In “SQL command” access mode, the OLE DB source adapter calls “sp_prepare” to get column metadata at Validate phase, and “sp_execute” at Execute phase. The execution plan used at Execute phase is Hash Match which is more efficient than Nested Loop.
This article has described a performance tip when setting up OLE DB source adapter to read data from a view. We suggest user to set OLE DB source adapter in “SQL command” data access mode for better performance in such a case. We hope you will find this tip useful and helpful in your package design.
Set BLOBTempStoragePath and BufferTempStoragePath to Fast Drives
BLOBTempStoragePath and BufferTempStoragePath are two properties on Data Flow Task. They define where on the hard disk(s) to page buffer data to. BLOBs (text, next, image) are written to BLOBTempStoragePath. All other buffer data will be swapped to BufferTempStoragePath.
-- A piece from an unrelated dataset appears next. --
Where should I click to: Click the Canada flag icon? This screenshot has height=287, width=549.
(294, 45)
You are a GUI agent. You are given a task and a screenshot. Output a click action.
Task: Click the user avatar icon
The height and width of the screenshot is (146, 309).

Now what could cause a buffer to swap? There are two possible causes. The first one is when a memory allocation fails. The second one is when Windows signals the low memory resource notification event. Both will trigger SSIS to reduce its working set. SSIS does so by moving buffer data to disk.
When BLOBTempStoragePath is not set, the paths as defined by the system variables TEMP and TMP will be used. The same rule applies to BufferTempStoragePath.
For better performance, we recommend both BLOBTempStoragePath and BufferTempStoragePath point to fast drives. We also suggest that the drives for BufferTempStoragePath and BlobTempStoragePath be on separate spindles in order to maximize I/O throughput.
Something about SSIS Performance Counters
SQL Server Integration Services provide a set of performance counters. Among them the following few are helpful when you tune or debug your package:
- Buffers in use
- Flat buffers in use
- Private buffers in use
- Buffers spooled
- Rows read
- Rows written
“Buffers in use”, “Flat buffers in use” and “Private buffers in use” are useful to discover leaks. During package execution time, you will see these counters fluctuating. But once the package finishes execution, their values should return to the same value as what they were before the execution. Otherwise, buffers are leaked. In occasions like that, please contact Microsoft PSS.
“Buffers spooled” has an initial value of 0. When it goes above 0, it indicates that the engine has started memory swapping. In this case to set Data Flow Task properties BLOBTempStoragePath and BufferTempStoragePath appropriately for maximal I/O bandwidth.
“Rows read” and “Rows written” show how many rows the entire Data Flow has processed. They give you an overall idea about the execution progress.